Open Classrooms | Feb. 4-15, 2019
The annual Open Classrooms program generates an overwhelmingly positive response from both faculty who visit classrooms and from the Open Classrooms hosts. Simply put, faculty learn best from their peers!
How it works
Faculty from across the university volunteer to open one or more of their classes to their peers. The CTE will post these class descriptions on this page and visitors then use our handy online sign-up sheet to visit a class. This is a great opportunity to share teaching practices and generate new ideas.
Sign up to Visit an Open Classroom
Sign-ups open Jan. 30th
Open classrooms use a sign-up sheet with limited spaces available. If a class is full, please email the CTE to be added to a waitlist and we will be in touch.
Open Classrooms 2019: Class Descriptions
Seminar in Western Art Music
Alexandra Amati (Arts & Sciences: Performing Arts)
A seminar for upper division music majors about western art music, seminar style, discussion and score study.
Modern African History
Chase Arnold (Arts & Sciences: History)
Rhet 310 Bus and Tech Writing
Roberta D'Alois (Arts & Sciences: Rhetoric and Language)
This class focuses on business and professional writing and is geared for management students, but in truth many students in arts and sciences choose it. Both sections are comprised primarily of international students, many from China. In my past experience the students in this class love visitors!
NewMedia/YouMedia: Writing in Electronic Environments
Cathy Gabor (Arts & Sciences: Rhetoric and Language)
On this day, the class will collaborate to establish grading criteria for the current assignment. This helps clarify expectations and engender student buy-in.
Written Communication II (RHET 120)
Jonathan Hunt (Arts & Sciences: Rhetoric and Language)
This a required writing class that fulfills the Core A2 requirement (Written Communication). The class is activity-based: students do a lot of individual and group work during class. Visitors are invited to participate in activities.

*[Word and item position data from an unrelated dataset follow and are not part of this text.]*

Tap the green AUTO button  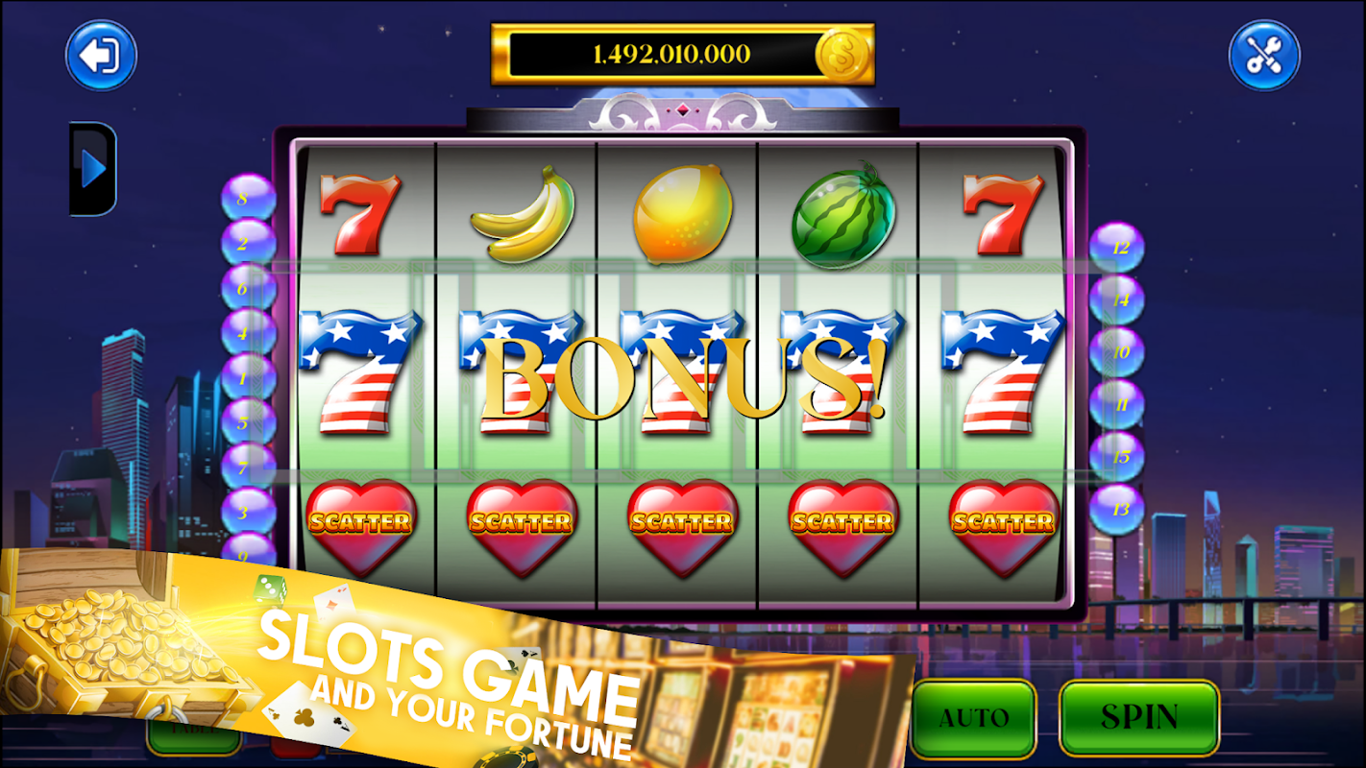[x=974, y=717]
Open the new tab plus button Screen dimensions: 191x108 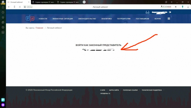84,2
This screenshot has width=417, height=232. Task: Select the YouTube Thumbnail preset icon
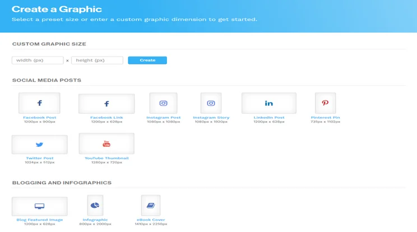click(106, 144)
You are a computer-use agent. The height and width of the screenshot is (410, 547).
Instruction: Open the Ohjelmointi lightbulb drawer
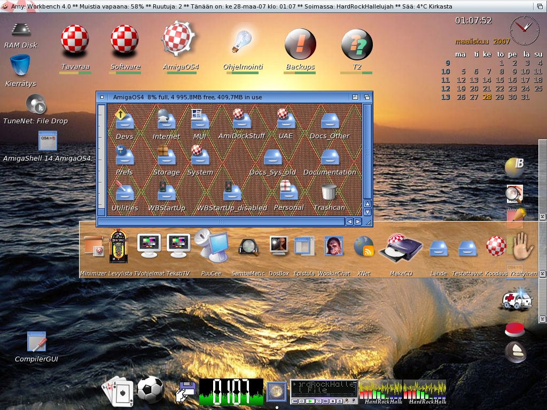tap(243, 43)
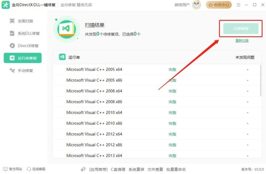The height and width of the screenshot is (174, 266).
Task: Click the 金舟 app logo icon
Action: coord(6,5)
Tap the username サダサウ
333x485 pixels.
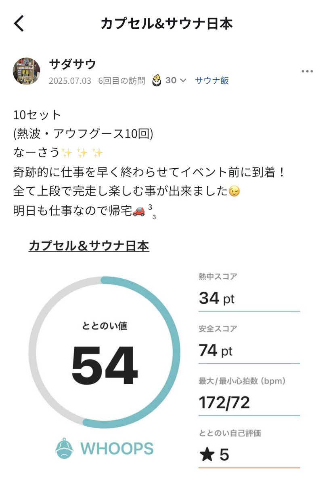point(73,64)
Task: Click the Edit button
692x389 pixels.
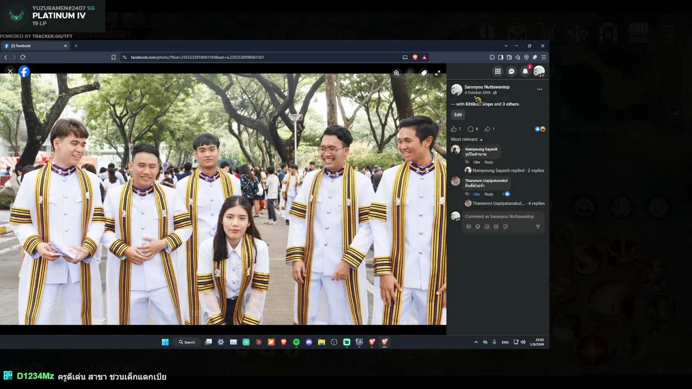Action: coord(458,115)
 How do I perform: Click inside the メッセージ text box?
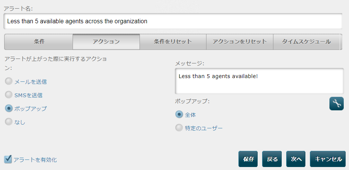pyautogui.click(x=259, y=81)
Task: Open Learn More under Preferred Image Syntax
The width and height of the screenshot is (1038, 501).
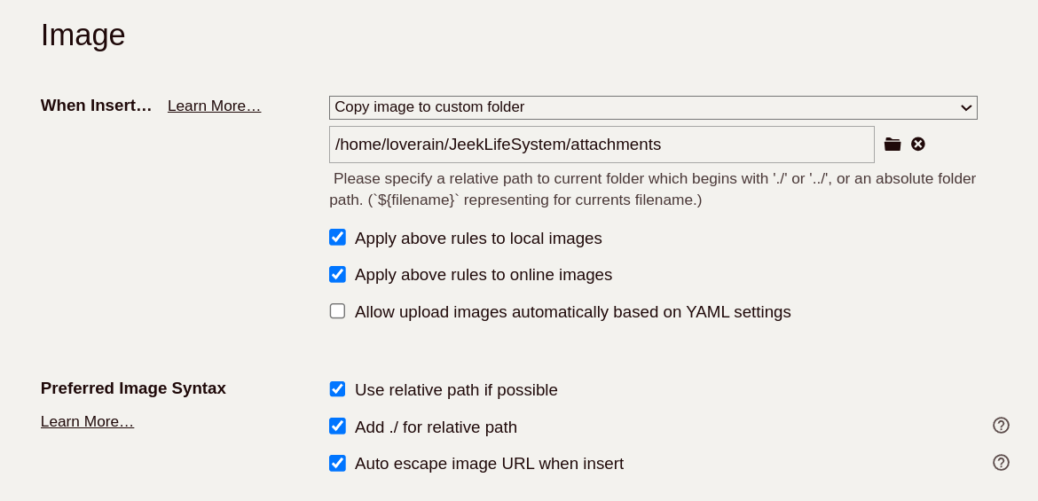Action: tap(87, 422)
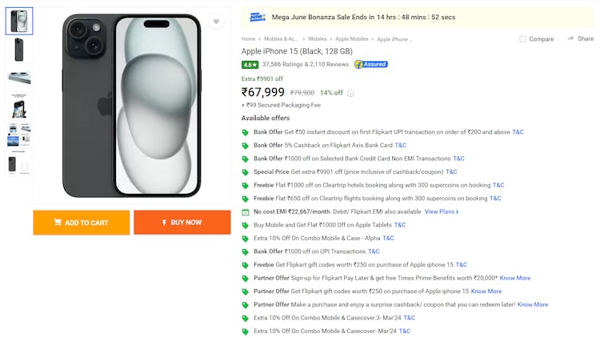Click the calendar icon beside No cost EMI
Viewport: 600px width, 338px height.
point(246,211)
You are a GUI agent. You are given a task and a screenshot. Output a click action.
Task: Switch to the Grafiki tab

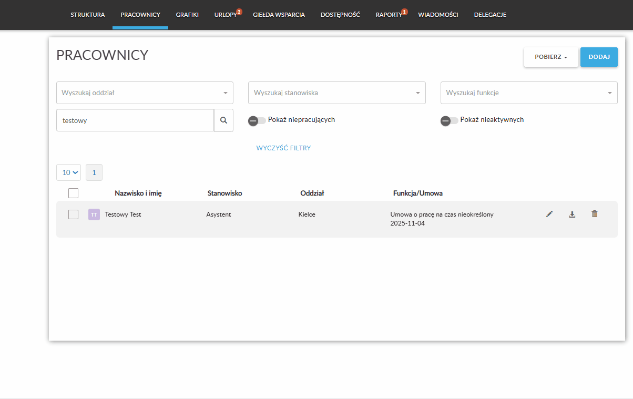[187, 15]
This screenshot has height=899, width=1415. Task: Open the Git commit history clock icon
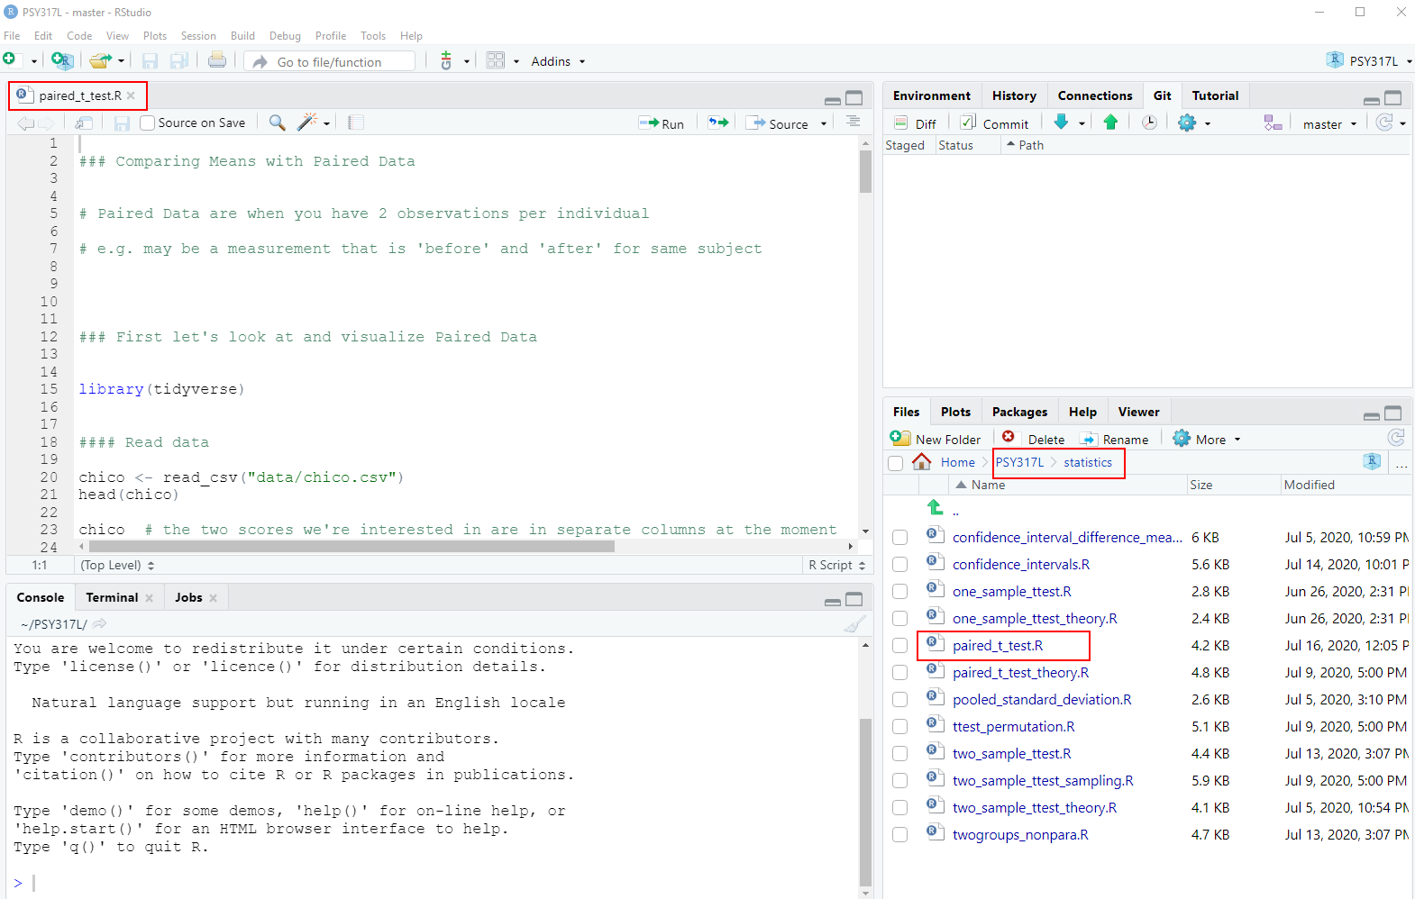[1149, 123]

Human Rights Education: Pedagogy & Praxis
Susan Katz (Education: International & Multicultural Education)
This is a highly interactive course where we focus on two different case studies of human rights issues (mass incarceration in the US and displacement due to armed conflict in Colombia) and examine pedagogical approaches towards teaching this content. In particular, we collaborate with Voice of Witness to explore the use of oral history as a powerful methodology for human rights education.
TEC 621 Early Literacy
Helen Maniates (Education: Teacher Education)
In this course, teacher education candidates learn to teach beginning reading (grades PK-3) from a developmental, technical and sociocultural perspective. The course covers comprehension, emergent literacy, phonics, fluency, writing, and vocabulary instruction as well as classroom practices, children's literature reflecting diversity and reading assessment of children's assets and next steps.
Mathew Mitchell (Education: Learning and Instruction)
Doctoral level course that explores cognition research into learning strategies. Most of the student content-delivery is done outside of class (via audio, video, readings) and the classroom experience focuses more on active learning approaches for diving deeper into the content.
Written and Oral Communication II, Rhet 131
Michael Rozendal (Arts & Sciences: Rhetoric and Language)
In this class, we are building toward brief Pecha Kucha speeches, visually intensive talks. We will be considering some of the ethics of images, hear a speech from a former student, visually pitch the topics for their speeches, and dig into a way to reimagine visuals.